El Cuerpo de Guardianes de la Revolución Islámica de Irán (CGRI) aseguró que al menos 80 militares estadounidenses murieron en el ataque a las bases aéreas en Irak que, a su vez, sufrieron cuantiosos daños.
Sin embargo, el día siguiente, Trump reapareció en la Casa Blanca insistiendo en que el ataque iraní del día anterior no provocó muertes de soldados estadounidenses, y volvió a enfatizar en que “Irán debe abandonar sus ambiciones nucleares y dejar de respaldar a terroristas”.
Se trata de los mismos pretextos utilizados desde que asumió la presidencia para recurrir al terrorismo de Estado, los ataques “preventivos” al estilo nazi, e imponer a la nación persa asfixiantes sanciones económicas —que prometió intensificar— para derribar por hambre a la intransigente Revolución Islámica.

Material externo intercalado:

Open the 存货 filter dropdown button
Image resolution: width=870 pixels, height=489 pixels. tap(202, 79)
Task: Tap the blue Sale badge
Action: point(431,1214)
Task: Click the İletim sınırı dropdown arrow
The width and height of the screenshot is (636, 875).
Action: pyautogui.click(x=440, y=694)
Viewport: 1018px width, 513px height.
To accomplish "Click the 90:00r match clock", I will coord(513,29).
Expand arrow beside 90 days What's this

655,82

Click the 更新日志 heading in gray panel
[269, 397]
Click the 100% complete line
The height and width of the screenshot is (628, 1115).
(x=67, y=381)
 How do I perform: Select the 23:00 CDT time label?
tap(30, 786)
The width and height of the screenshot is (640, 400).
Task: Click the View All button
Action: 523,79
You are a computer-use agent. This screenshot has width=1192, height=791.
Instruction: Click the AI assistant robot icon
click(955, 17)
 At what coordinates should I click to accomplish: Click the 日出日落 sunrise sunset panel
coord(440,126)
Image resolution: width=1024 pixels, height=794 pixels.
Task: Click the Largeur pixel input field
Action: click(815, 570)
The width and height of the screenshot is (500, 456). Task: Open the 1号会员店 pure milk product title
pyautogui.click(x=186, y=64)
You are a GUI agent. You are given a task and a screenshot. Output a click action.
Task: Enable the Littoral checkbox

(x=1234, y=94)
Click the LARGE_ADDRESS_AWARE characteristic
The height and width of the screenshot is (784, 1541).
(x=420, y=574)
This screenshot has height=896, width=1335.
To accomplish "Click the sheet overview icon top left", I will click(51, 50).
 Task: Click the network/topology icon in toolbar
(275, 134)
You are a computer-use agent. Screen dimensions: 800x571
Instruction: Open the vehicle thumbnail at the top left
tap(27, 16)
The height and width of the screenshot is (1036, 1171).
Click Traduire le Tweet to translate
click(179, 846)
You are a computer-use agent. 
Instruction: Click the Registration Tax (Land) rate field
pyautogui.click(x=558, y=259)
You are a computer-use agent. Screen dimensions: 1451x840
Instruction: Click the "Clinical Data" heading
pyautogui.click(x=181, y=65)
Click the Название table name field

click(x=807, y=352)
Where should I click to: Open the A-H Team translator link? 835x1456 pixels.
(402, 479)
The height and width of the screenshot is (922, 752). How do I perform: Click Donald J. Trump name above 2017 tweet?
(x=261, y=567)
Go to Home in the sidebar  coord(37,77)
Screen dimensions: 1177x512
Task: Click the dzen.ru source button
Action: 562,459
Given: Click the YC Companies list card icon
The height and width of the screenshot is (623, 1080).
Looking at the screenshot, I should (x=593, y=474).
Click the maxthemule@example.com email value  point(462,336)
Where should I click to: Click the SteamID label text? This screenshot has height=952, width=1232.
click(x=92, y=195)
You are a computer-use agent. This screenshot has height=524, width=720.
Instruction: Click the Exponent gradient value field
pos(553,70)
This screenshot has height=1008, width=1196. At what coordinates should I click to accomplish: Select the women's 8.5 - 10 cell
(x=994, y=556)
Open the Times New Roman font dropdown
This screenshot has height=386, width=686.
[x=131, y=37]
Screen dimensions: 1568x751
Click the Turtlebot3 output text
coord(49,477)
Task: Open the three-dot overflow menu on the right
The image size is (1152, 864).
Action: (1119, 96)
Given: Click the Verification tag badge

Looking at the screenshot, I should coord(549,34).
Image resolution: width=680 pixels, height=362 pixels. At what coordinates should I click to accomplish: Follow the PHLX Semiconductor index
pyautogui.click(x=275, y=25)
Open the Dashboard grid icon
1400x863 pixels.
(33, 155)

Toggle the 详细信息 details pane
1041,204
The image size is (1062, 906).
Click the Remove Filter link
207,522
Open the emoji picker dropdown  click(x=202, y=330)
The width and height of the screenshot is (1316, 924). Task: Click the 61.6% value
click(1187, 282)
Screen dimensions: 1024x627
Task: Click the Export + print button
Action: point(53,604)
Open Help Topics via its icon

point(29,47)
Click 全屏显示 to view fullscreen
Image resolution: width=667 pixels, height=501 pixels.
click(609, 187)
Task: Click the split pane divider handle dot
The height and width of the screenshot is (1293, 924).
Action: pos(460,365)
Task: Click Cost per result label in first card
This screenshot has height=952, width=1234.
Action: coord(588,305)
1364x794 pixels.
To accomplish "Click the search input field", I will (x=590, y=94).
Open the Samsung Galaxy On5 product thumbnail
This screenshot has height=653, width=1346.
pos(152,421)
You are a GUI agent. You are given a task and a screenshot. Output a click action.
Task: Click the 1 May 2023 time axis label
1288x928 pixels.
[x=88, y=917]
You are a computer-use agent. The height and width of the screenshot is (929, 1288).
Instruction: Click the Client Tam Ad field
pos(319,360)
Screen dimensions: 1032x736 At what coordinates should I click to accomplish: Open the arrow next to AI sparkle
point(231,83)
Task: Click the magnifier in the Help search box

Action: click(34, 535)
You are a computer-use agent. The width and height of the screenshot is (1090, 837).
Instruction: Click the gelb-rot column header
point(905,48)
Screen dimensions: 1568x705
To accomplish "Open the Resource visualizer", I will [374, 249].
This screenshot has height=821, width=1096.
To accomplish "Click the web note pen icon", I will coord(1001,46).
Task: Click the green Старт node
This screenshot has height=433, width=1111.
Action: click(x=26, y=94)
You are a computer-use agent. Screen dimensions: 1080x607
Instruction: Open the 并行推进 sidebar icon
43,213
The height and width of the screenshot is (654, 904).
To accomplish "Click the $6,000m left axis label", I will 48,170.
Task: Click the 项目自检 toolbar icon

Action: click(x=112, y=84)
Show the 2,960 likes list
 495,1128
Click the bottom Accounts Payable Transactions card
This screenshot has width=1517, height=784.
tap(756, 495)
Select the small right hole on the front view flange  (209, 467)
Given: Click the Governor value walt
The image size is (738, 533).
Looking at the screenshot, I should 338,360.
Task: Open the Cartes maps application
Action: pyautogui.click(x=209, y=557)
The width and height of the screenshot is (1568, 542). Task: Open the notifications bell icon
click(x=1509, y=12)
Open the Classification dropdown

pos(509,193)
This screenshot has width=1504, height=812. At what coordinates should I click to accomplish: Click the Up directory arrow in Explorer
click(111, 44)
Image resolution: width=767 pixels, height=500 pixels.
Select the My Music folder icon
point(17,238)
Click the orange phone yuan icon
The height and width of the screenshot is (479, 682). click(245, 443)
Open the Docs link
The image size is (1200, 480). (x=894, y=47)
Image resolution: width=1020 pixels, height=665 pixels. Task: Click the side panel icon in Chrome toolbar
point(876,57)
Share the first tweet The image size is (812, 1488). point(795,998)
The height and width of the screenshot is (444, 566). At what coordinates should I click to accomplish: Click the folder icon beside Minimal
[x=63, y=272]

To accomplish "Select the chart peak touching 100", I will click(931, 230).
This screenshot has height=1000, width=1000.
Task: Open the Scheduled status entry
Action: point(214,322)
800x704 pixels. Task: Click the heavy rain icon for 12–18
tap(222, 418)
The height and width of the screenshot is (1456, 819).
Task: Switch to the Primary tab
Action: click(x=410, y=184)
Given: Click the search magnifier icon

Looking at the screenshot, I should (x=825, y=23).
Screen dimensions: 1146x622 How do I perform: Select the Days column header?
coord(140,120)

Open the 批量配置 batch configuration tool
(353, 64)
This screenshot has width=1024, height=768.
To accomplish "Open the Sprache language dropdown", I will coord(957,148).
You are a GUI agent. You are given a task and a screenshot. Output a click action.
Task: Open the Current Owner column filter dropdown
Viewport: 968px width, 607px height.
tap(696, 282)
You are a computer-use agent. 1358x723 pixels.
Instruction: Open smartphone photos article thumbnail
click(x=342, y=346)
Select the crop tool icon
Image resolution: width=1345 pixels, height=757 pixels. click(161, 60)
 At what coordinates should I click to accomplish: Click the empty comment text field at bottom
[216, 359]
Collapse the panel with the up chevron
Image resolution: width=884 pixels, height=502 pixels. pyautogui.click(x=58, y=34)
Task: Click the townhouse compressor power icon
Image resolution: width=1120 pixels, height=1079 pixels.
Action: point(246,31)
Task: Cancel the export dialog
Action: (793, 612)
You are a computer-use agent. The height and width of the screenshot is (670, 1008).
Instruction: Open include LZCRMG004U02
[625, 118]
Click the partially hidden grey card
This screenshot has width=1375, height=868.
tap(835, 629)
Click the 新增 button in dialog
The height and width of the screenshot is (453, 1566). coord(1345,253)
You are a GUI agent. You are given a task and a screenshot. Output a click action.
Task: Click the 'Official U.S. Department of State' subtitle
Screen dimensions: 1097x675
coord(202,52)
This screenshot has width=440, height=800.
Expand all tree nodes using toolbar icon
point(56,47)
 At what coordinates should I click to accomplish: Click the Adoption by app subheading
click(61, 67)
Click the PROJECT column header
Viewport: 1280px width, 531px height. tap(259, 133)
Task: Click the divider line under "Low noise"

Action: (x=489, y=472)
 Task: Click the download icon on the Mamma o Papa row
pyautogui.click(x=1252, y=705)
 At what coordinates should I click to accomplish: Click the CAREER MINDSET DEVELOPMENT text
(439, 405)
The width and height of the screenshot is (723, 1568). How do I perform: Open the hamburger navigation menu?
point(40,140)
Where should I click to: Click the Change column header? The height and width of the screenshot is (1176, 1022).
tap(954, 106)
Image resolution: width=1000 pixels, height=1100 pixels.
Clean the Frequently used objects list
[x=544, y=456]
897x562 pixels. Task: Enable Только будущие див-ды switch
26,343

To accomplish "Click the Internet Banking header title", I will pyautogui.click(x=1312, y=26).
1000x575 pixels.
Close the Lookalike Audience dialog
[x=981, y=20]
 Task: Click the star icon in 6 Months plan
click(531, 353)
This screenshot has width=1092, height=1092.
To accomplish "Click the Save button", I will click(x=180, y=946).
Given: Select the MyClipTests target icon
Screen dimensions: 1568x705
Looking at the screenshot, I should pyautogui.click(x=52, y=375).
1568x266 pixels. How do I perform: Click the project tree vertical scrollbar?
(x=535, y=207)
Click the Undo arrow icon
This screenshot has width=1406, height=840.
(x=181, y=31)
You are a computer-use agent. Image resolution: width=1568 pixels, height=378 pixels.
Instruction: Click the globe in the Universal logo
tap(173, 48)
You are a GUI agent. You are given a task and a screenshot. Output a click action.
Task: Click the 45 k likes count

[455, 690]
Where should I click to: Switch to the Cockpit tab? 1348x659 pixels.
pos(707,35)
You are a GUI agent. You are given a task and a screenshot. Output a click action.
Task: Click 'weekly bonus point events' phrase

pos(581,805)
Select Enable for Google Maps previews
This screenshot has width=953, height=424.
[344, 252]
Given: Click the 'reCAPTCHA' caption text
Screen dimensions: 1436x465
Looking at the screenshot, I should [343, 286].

Número de bajas aparte, sobresale el hecho de que Irán haya tenido una vez más la temeridad de desafiar al “ejército más poderoso y mejor equipado del mundo”, según lo definió el propio mandatario estadounidense al anunciar que impondría nuevas medidas punitivas contra la nación persa
Sin embargo, todo indica que Washington tuvo de algún modo aviso previo sobre el ataque que envió Irán al gobierno de Bagdad “por respeto a la soberanía de Irak”, según indicó el canciller persa Javad Zarif.
El diplomático iraní definió los ataques del martes 4 contra objetivos estadounidenses como medidas proporcionadas en defensa propia e indicó que Irán no tiene intención de emprender ninguna otra acción, siempre que Estados Unidos no agreda a Irán.
Cuando el ex embajador de Estados Unidos en la ONU John Bolton se convirtió en asesor de seguridad nacional del presidente Trump y el ex representante Mike Pompeo fue designado en el cargo de Secretario de Estado, predije, como muchos colegas en todo el mundo, que ese equipo, al servicio de Donald Trump, estaba llamado a dejar huellas diabólicas en la historia de las relaciones internacionales y la diplomacia mundial.
Hay que reconocer que ambos siniestros personajes superaron estas sombrías expectativas y demostraron ser más extremistas en su ideología, más malévolos y amorales de lo que se les temía. Lo hemos podido apreciar posteriormente luego de su incorporación a lo que ya se cataloga como el peor gobierno en la bochornosa historia de la política exterior de Estados Unidos.
Es como si, a partir del ingreso de estos dos monstruos en la gobernación de la superpotencia norteamericana, hubieran sido eliminadas todas las restricciones políticas y la decencia en la política externa de Estados Unidos, dando rienda suelta a los más temibles especímenes de la fauna bipartidista, dotándolos de amplia libertad para cumplir las nefastas agendas neoconservadoras.
Desde 1998, el gobierno de Estados Unidos se ha negado a formar parte de la Corte Penal Internacional (CPI), porque los amplios poderes de enjuiciamiento que ésta ejerce sin tener que rendir cuentas a cualquier otra instancia por una acción judicial suya sería un peligro y una amenaza para la pretendida soberanía absoluta del gobierno estadounidense sobre sus actos judiciales, contrarios a lo que establece el Derecho Internacional.
Es indudable que las huellas diabólicas de Pompeo y Bolton se advierten aún en Washington.